TASK OBJECTIVE: Please report each line in the material below that includes "pixels".

RAW DATA:
————————
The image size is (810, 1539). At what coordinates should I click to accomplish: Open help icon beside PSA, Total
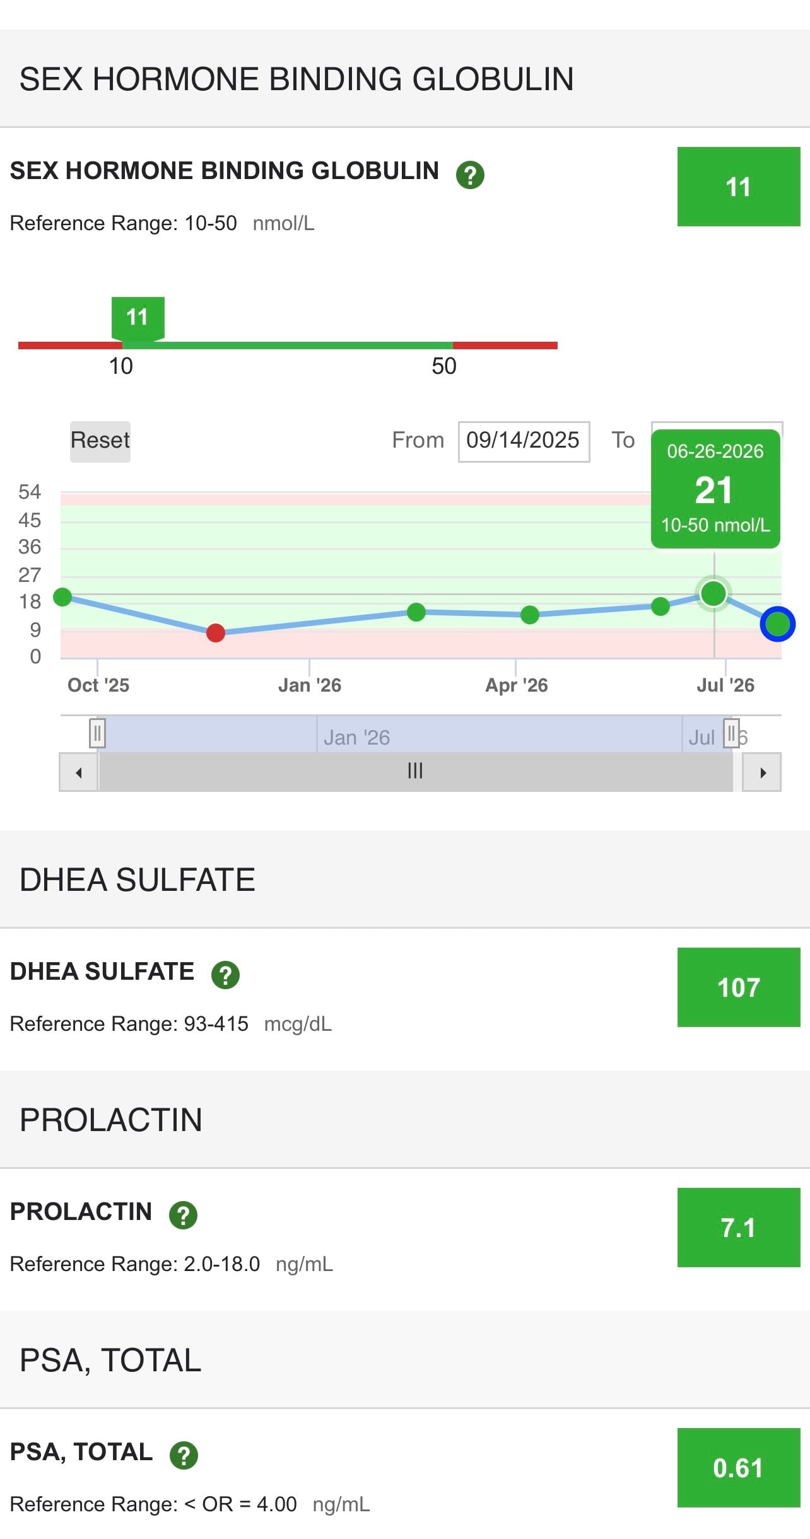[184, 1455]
————————
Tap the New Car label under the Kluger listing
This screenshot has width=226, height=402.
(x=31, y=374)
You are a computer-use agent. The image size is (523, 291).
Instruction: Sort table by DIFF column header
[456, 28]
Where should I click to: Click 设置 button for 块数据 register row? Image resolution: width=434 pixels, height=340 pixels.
————————
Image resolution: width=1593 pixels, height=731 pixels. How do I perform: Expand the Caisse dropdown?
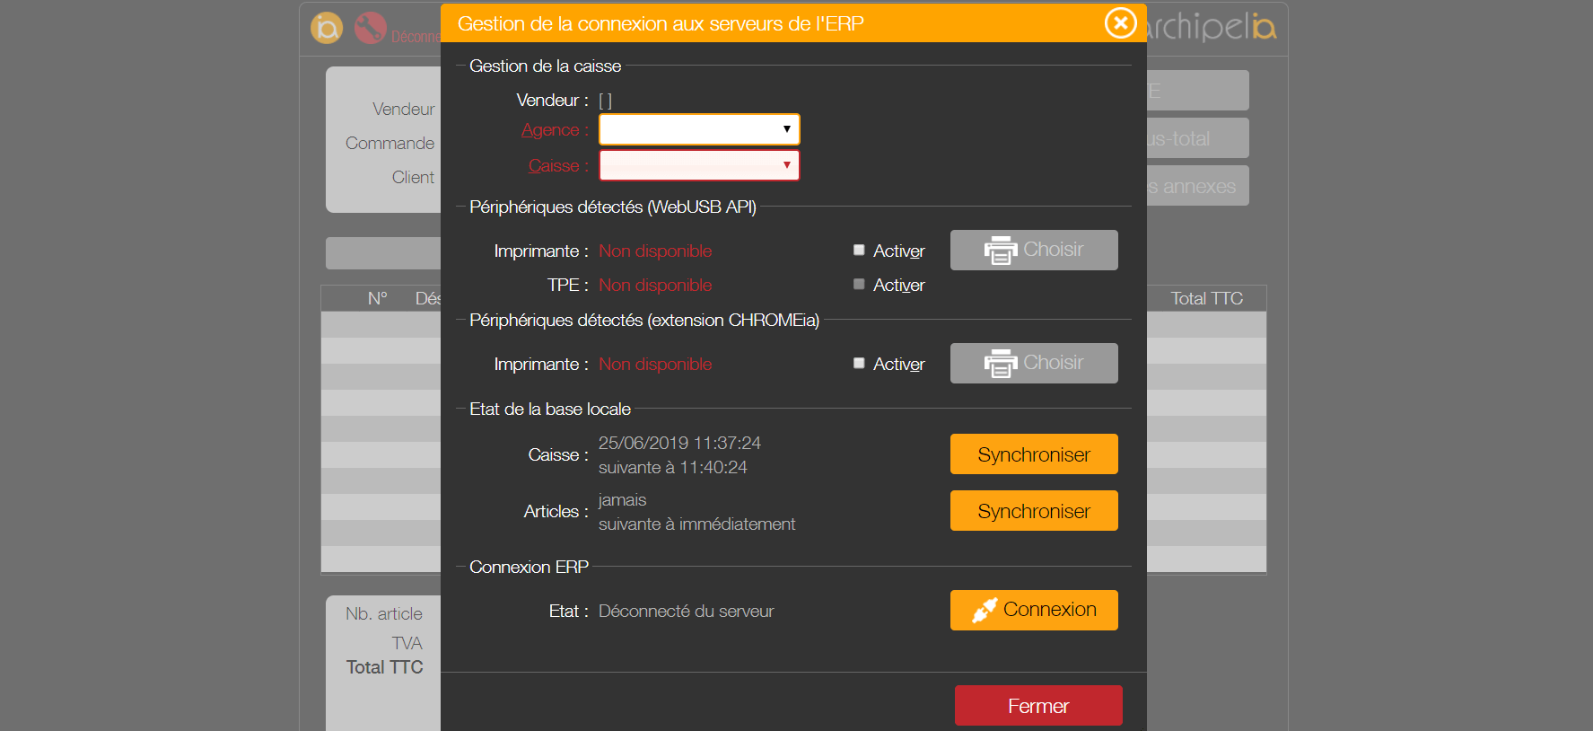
————————
EXERCISE ANSWER:
Where should I click to: Click 设置 button for 块数据 register row? Image resolution: width=434 pixels, height=340 pixels.
Image resolution: width=1593 pixels, height=731 pixels. How do I perform: Expand the Caisse dropdown?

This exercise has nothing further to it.